Ferguson and Puar tackle and
criticize liberalism and specifically the ways in which it works, by seemingly
taking shapes of forms of protests that are instead completely included within the range and purview of liberalism, and its transformations (as in the case of neoliberalism).
Ferguson analyzes the
African-American situation of today under Foucauldian lenses and he reminds us
that “for Foucault, governmentality addresses the arrangement of things” and then
adds that “in the gendered and sexualized context of nineteenth-century African
American racial formations, governmentality was also about the production of
things: here governmentality concerns not only the state but labor and industry
as well. (p.95)” In particular he discusses how war and sexual normativity were
tools to draft African American into citizenship and humanity.
He then posits that colonialism
never really left the American landscape and the American cities. So those
African-American social formations that wanted to be considered “elites” had to
learn normative conservative strategies that were built specifically to
regulate gender and sexual orientations and “imposing those tactics onto black
poor and working-class folks (p.98).”
So for Ferguson African Americans
were fundamental for the US state project of normalization. He connects capital,
the state, and normative discourses of heteropatriarchy. So basically the non-normativity
aspect is a part of a surplus population that capital requires, and that the
normativity has to keep restrained. So, in a Foucauldian manner, Ferguson discusses
how inclusion into normative discourses becomes a technique of discipline, that’s
why he is interested in politics of negation as a way forward, which attempts
to engage in heterogeneity as strength, and move away from static identity
constructions. I like his analysis of the connection between normativity and
state power and capital, even though I don’t think that governmentality is
labor and industry as well, but that the State plays a big role in regulating
those as well, precisely like Foucault suggested.

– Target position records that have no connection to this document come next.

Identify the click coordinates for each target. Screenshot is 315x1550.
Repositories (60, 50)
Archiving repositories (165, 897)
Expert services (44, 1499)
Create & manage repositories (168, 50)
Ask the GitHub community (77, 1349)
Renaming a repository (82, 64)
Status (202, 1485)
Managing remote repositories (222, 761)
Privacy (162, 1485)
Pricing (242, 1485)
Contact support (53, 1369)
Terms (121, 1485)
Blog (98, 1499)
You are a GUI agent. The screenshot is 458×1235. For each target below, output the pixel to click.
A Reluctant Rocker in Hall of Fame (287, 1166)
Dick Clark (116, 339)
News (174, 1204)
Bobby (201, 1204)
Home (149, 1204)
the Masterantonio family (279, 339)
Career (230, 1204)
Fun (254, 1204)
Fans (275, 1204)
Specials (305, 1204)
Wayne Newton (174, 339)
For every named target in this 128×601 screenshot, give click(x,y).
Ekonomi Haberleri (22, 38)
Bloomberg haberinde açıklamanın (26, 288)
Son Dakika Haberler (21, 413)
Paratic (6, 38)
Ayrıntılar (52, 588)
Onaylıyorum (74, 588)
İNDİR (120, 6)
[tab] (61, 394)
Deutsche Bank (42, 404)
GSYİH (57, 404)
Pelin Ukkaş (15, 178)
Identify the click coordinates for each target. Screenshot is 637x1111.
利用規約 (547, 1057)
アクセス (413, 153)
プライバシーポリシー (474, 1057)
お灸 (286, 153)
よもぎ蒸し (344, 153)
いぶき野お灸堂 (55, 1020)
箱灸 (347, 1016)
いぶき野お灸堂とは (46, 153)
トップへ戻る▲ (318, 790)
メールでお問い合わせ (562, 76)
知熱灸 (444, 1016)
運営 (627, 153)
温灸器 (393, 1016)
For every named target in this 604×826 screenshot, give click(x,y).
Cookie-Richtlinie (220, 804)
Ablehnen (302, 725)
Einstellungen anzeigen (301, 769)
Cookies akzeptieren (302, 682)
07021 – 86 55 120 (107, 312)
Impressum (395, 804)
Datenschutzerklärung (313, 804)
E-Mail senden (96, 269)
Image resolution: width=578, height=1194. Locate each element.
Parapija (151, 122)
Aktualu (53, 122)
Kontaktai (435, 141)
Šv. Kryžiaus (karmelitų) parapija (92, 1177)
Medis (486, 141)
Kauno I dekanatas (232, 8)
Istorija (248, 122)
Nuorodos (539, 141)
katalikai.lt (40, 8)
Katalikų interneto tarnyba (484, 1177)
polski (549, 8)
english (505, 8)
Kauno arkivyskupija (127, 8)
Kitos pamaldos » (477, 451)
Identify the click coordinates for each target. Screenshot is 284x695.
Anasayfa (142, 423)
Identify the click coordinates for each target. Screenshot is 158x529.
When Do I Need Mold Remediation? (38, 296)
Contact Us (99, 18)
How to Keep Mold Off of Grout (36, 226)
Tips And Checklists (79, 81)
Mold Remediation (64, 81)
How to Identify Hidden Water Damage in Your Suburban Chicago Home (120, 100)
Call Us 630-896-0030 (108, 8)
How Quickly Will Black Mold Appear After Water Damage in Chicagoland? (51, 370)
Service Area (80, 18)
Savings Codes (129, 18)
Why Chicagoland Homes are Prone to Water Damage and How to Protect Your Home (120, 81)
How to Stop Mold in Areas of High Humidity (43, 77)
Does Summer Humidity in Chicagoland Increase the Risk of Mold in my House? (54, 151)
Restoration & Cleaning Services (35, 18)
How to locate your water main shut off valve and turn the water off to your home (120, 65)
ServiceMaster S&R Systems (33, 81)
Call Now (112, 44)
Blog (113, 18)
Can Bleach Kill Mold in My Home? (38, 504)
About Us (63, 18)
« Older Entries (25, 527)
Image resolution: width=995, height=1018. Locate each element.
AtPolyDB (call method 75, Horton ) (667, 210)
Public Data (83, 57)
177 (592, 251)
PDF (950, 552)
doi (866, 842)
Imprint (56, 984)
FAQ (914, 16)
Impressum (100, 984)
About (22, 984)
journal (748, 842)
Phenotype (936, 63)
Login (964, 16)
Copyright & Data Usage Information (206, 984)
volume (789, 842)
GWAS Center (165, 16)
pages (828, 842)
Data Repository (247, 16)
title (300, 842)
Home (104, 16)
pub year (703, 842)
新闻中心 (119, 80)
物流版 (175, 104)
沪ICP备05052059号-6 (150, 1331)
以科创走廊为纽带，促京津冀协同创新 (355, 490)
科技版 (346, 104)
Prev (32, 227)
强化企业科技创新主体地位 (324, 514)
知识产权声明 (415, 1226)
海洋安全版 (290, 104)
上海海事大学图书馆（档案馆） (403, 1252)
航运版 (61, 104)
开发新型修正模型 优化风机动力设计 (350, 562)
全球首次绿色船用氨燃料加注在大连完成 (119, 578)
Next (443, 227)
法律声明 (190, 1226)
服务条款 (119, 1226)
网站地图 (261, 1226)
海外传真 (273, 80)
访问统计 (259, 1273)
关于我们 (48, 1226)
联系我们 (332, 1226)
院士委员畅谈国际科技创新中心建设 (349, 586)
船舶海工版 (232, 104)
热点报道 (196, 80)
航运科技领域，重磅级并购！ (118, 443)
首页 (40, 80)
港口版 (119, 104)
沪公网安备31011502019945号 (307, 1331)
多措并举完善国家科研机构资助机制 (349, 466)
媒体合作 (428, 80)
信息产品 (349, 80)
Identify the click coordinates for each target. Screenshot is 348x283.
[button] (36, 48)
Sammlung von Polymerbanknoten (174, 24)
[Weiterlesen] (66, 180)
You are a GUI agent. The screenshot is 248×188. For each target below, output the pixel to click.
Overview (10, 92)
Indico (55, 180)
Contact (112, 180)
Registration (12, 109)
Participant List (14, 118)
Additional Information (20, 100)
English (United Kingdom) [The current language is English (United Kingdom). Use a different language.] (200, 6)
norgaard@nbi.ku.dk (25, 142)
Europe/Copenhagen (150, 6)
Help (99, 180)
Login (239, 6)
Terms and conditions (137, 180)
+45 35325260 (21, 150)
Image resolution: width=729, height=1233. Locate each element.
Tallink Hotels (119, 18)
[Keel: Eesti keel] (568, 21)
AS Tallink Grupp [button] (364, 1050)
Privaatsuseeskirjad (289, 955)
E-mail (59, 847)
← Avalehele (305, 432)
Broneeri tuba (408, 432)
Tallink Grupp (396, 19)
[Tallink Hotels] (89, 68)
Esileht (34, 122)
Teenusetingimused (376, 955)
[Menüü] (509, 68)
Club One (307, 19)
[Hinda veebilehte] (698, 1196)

I think his piece ties in with Puar as
well. She writes about how US imperialism acts in contingent ways to create and
recreate assemblages that become gateways to embrace liberal queerness. Thus, she
tries to move beyond the fixed nature of identities to problematize how a body
works to enforce oppressions in order to escape its own (as in the case of
torture male Sikh body, for example). She argues that “Intersectionality
demands the knowing, naming, and thus stabilizing of identity across space and
time, generating narratives of progress that deny the fictive and performative
of identification: you become an identity, yes, but also timelessness works to
consolidate the fiction of a seamless stable identity in every space (p.128).”
In other words, identities work in a reified way when these are used as a
justification for imperialist purposes, and they become a “mantra of liberal multiculturalism.”
I think her critique of intersectionality is very
powerful if we use it to escape fixed notions of identities that tell a story
which has no hint of differance and
that might end up serving opposite causes and are used as “master” categories
in others’ struggles.
My questions for Puar:
How can we define bodies without dehumanizing the
people in question? How can overcome liberalism to find a real resistance that
is not just a rearticulation of oppression? Is the category of exploitation a
useful one if we think about relations of identities?